In Germany, once the child is officially adopted in court, the birth certificate is changed. The mother can leave her name and an address for the child to be given when the child reaches the age of 16. This is entirely the birth mother’s choice to do or not. The birth father also has the 1 year right to make a claim. In some cases, if the adoption is already finalized, he may only receive visitation rights but in some other cases, the adoption is reversed and the father receives custody of the child. A judge makes that decision based on the child’s welfare and the father’s life. 

There is a law in Germany that child services remains in contact with the family until the adopted child’s 18th birthday. The child always knows they were adopted and that fact is not kept secret.

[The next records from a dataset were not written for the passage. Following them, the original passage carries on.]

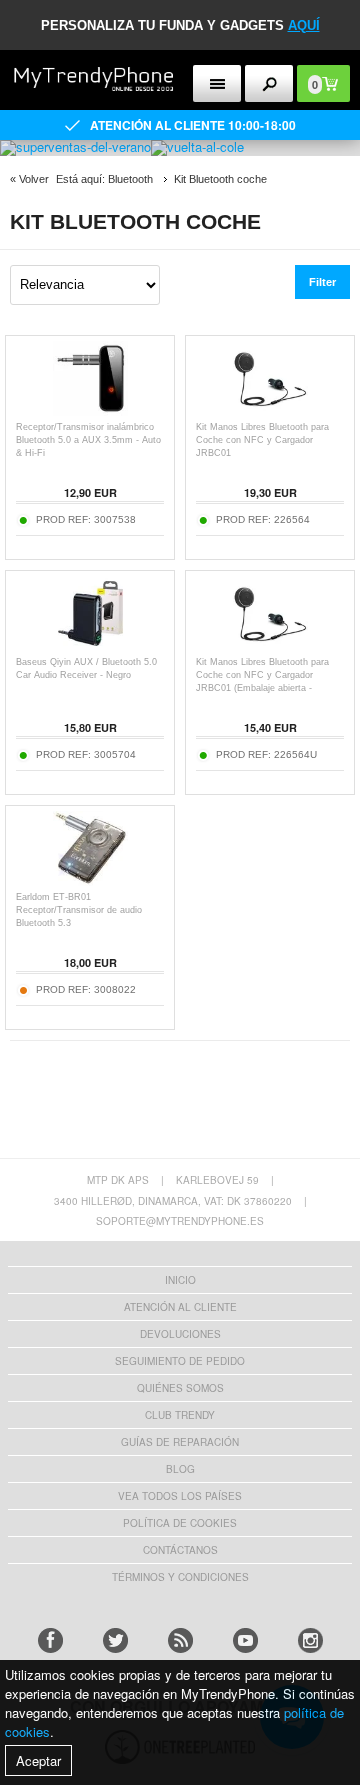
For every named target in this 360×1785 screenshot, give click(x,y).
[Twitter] (115, 1640)
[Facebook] (50, 1640)
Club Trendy (180, 1415)
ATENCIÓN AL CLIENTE (180, 1307)
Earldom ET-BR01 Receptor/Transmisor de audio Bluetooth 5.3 (79, 910)
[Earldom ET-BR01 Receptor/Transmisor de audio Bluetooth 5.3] (90, 880)
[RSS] (180, 1640)
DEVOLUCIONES (180, 1334)
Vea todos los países (180, 1496)
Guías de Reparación (180, 1442)
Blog (180, 1469)
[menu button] (217, 83)
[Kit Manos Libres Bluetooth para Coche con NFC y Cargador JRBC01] (270, 410)
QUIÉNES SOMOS (180, 1388)
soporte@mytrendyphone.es (180, 1221)
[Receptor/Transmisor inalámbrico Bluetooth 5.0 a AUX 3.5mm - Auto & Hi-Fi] (90, 410)
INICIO (180, 1280)
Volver (34, 179)
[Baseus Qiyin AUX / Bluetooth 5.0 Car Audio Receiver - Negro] (90, 645)
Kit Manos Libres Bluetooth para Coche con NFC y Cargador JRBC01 (262, 440)
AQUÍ (304, 25)
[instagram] (310, 1640)
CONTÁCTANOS (180, 1550)
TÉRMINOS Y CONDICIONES (180, 1577)
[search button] (269, 83)
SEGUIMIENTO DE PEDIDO (180, 1361)
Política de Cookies (180, 1523)
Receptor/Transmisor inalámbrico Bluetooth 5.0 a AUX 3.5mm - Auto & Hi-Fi (88, 440)
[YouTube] (245, 1640)
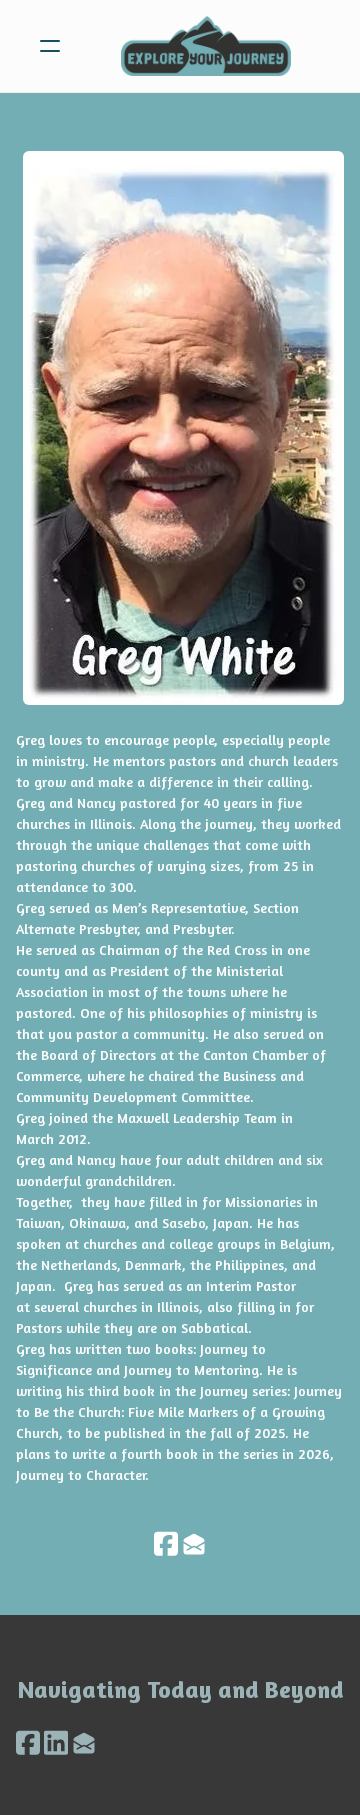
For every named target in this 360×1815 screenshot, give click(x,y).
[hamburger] (50, 46)
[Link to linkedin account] (56, 1742)
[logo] (206, 46)
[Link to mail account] (194, 1543)
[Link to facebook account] (166, 1543)
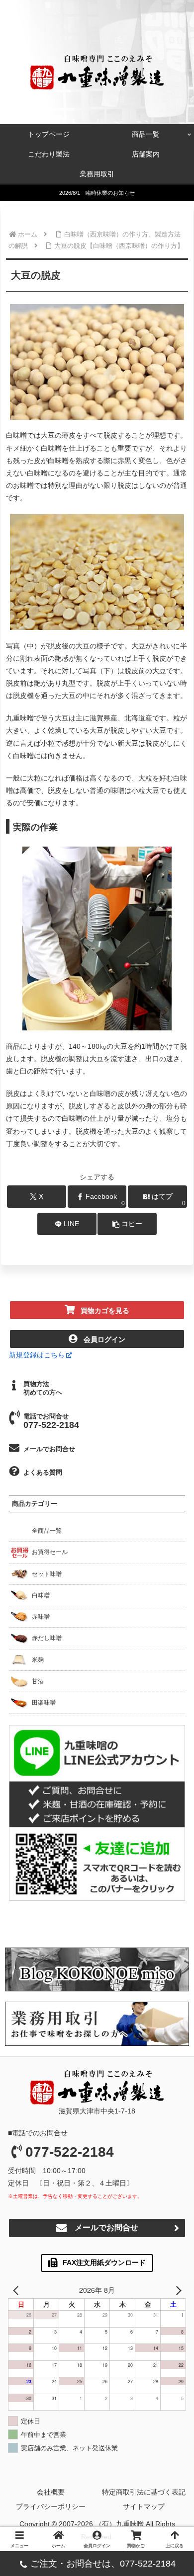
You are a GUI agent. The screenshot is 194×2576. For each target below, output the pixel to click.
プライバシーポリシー (51, 2506)
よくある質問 (42, 1472)
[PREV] (17, 2290)
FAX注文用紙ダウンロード (104, 2262)
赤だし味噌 (47, 1638)
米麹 (38, 1659)
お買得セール (50, 1552)
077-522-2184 (69, 2152)
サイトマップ (144, 2506)
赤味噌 (41, 1616)
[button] (127, 1224)
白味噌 (41, 1595)
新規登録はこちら (37, 1355)
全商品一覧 (47, 1530)
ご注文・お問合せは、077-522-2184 (103, 2564)
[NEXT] (176, 2290)
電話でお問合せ (51, 1421)
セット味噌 (47, 1573)
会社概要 (51, 2492)
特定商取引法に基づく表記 (144, 2492)
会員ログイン (104, 1339)
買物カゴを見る (105, 1311)
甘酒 (38, 1681)
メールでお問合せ (49, 1449)
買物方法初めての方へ (42, 1388)
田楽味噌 (44, 1702)
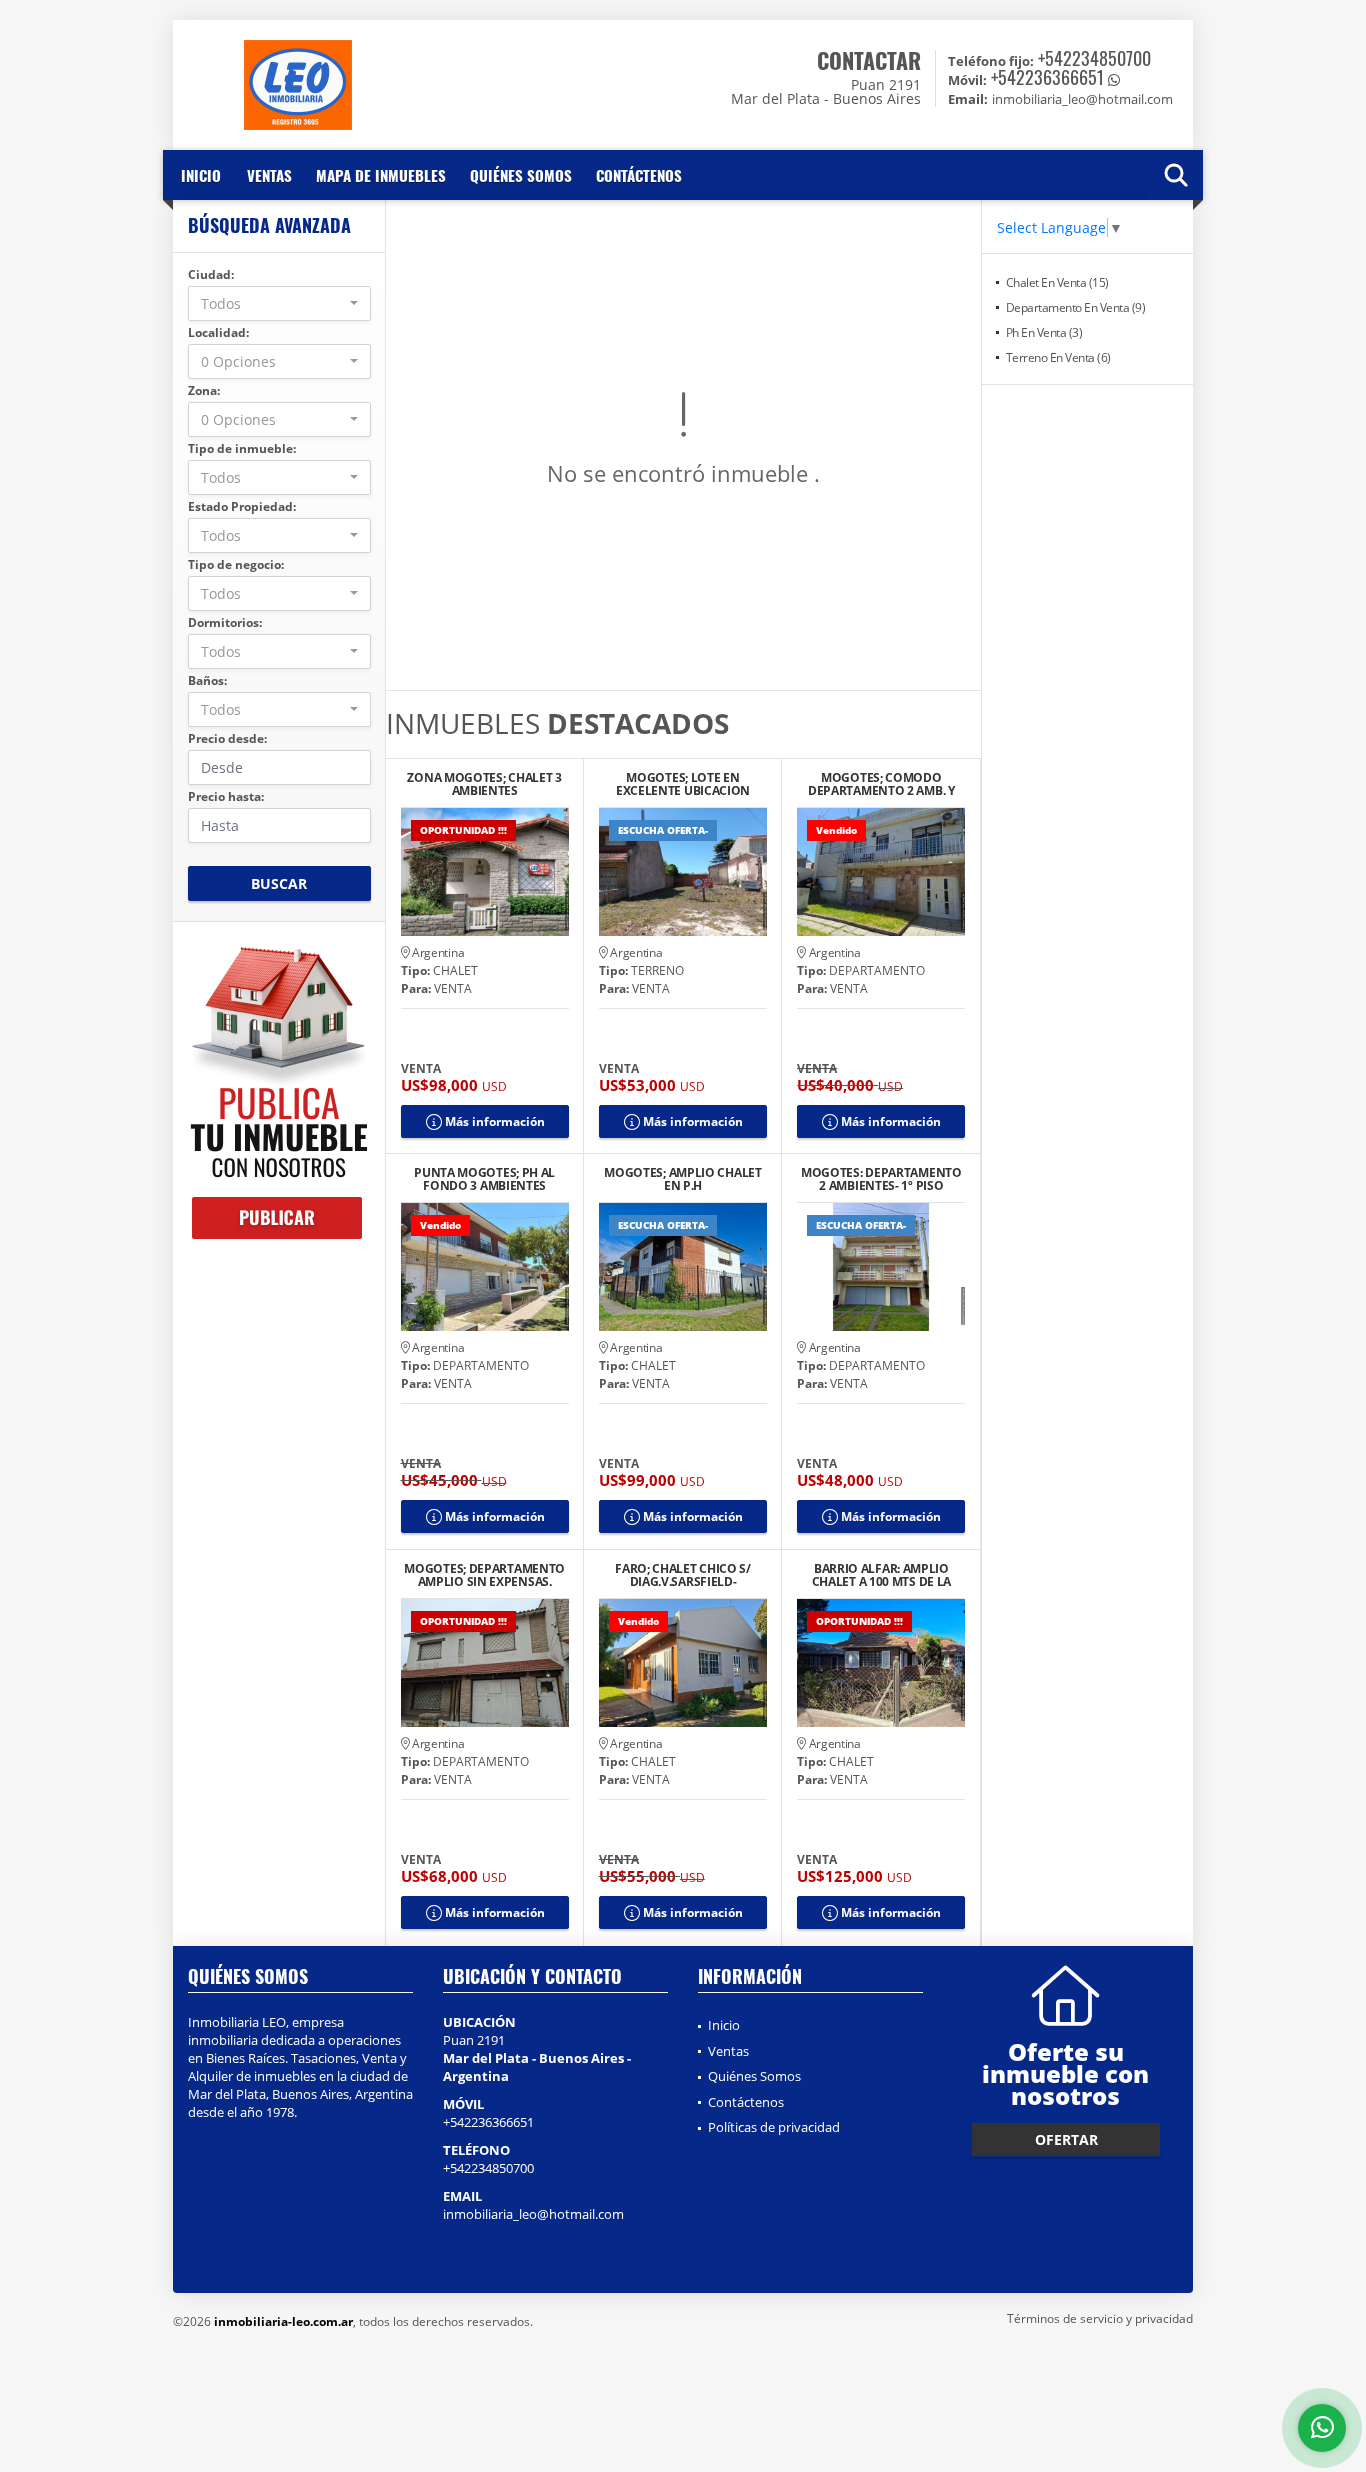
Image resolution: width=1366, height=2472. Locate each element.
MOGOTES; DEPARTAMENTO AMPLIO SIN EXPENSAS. (484, 1575)
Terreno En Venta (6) (1058, 357)
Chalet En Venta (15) (1057, 282)
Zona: (204, 390)
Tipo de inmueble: (242, 448)
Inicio (201, 175)
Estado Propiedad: (242, 506)
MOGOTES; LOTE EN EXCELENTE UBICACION (683, 784)
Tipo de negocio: (236, 564)
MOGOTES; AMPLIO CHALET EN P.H (682, 1179)
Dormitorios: (225, 622)
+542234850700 (1094, 58)
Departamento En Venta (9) (1076, 307)
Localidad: (218, 332)
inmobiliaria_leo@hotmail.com (533, 2214)
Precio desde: (227, 738)
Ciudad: (211, 274)
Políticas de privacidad (774, 2127)
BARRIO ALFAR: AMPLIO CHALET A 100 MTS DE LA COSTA (881, 1575)
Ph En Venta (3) (1044, 332)
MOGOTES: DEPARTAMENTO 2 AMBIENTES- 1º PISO (881, 1179)
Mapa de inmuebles (381, 175)
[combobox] (279, 303)
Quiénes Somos (521, 175)
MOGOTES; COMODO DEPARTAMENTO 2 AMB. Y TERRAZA (881, 784)
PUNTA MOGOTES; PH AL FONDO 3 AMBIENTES (484, 1179)
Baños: (207, 680)
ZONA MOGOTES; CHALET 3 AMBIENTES (484, 784)
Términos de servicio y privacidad (1100, 2318)
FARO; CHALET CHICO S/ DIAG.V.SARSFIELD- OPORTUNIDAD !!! (683, 1575)
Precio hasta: (226, 796)
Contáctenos (639, 175)
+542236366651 (1047, 77)
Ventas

It is noted that –  the German adoption system will not lessen or alleviate adoptee separation trauma any more than the US system. All adoptees should deeply process all aspects of their adoption and realize whatever negative impacts they may be affected by. This is described as absolutely life changing and a gift by those adoptees who have. It does appear that adoption is not nearly as common in Germany as it is not the multi-billion dollar industry there that it is in the United States.